Несколько минут доктор Гольд и Секереш молча сидели друг возле друга.
— Чего ради мы, собственно говоря, разыграли всю эту комедию? — заговорил, наконец, по-венгерски доктор Гольд. — Ни одна живая душа нас не видела.
— Никогда нельзя знать. Здесь столько полицейских — полдюжины на каждого жителя. Но борода у тебя, надо воздать тебе должное, действительно великолепна. Я бы тебя, честное слово, не узнал. Это не значит, конечно, что канцелярия пропаганды не узнает. У чешского льва всегда два хвоста, но у канцелярии пропаганды сотня глаз.
Лиловый автомобиль без малого три часа разъезжал по шоссе.
Секереш и доктор Гольд-Гюлай обсудили партийные дела до мельчайших подробностей.
Гюлай был очень недоволен.
— Много шума, а толку мало — таково было его мнение.
— Не забудь, что мы должны взять установку на краткие сроки. Темп мировой революции…
— Краткий срок — это правильно. Но если дело дойдет до действий, мы обанкротимся.
— Ты ошибаешься.
— Хотелось бы, чтобы ты оказался прав. Теперь нам, конечно, не остается ничего иного, как продолжать то, что вы начали. Изменим мы лишь одно, и на этом я настаиваю: те товарищи, которые работают легально, не должны принимать непосредственного участия ни в работе военной организации, ни в подпольной работе, связанной с Венгрией. Охотно допускаю, что государственная власть у вас неопытная, подкупная, слабая, но все же мы не в праве поступать легкомысленно. С Петром, Монданом и Ничаем я хотел бы побеседовать лично.
— Что же, это можно устроить, — сухо ответил Секереш.
— Этот Гонда прекрасный парень, — продолжал Гольд, не замечая или не желая замечать недовольного тона Секереша. — Вообще здешние товарищи мне очень нравятся.
— Мне также.
Гольд крепко хлопнул Секереша по плечу.
— Какая у нас будет красная армия! Этого зверя Хорти мы одним ударом сбросим в Адриатическое море. Если подумать, что еще несколько недель, и…

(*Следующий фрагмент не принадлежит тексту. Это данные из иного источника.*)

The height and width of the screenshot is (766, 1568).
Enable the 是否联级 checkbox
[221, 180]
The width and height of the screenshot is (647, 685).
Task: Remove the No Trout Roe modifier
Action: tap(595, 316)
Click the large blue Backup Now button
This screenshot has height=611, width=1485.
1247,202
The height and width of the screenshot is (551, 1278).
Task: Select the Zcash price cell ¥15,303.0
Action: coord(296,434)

Секереш с горящими глазами восторженно кивал головой.
— Еще несколько недель, и…
В тот же вечер Секереш послал Ивану Рожошу письмо.
Письмо это было не написано Секерешем, а получено им самим. За последнюю неделю он получил около двухсот подобных писем. Партийные организации, а также люди, сочувствовавшие партии, — притом не из рабочих или крестьян, — письменно уверяли его в своих симпатиях и в своей преданности.
Такое письмо было получено им и от служащих мункачского жупаната. Под письмом стояло пятьдесят две подписи.
Письмо начиналось с обращения:
«Многоуважаемый и искренно любимый товарищ Секереш!..»
Секереш после недолгого размышления взял перочинный ножик, соскоблил с письма свою фамилию и написал вместо нее «Рожош».
Подправив таким образом письмо, он отослал его Ивану Рожошу.
События следовали одно за другим, неумолимо и оглушительно, как удары парового молота, пущенного полным ходом.
В день возвращения Секереша из Праги румынские железнодорожники уже перевозили французское оружие по направлению к Лавочне.
В тот день, когда Секереш ударил Немеша по лицу, Петр переехал в Волоц. Когда генерал Пари пригласил вождей новой партии на «дружеское собеседование», виадук между Волоцем и Верецке уже лежал в обломках.
На другой день после взрыва Петр вечером возвратился в Свальяву. Тимко уже знал о случившемся. Оставшись наедине с Петром, Тимко вопросительно посмотрел на товарища, как будто хотел спросить, кто и как это сделал. На его немой вопрос Петр ответил:
— Ей-богу, не знаю. Работа не наша. Мы собирались это сделать послезавтра.
— Кто же, в таком случае?
— Не знаю. Может быть, украинцы?
Больше они об этом не говорили. Женщины легли спать, а мужчины остались сидеть, обсуждая перспективы войны. Две недели, в крайнем случае семнадцать-восемнадцать дней, никак не больше, — и русские будут здесь. Надо торопиться, надо быть готовыми к их приходу.
Они уже собирались лечь спать, Ольга давно спала, как вдруг дом огласился отчаянным плачем Наташи. Ее вопли, звучавшие как крики о помощи, разносились далеко по сонной улице. Ольга вскочила, мужчины также поспешили на помощь, но Наташу ничем нельзя было успокоить. Когда Петр хотел напоить ее водой, она в кровь исцарапала ему руку.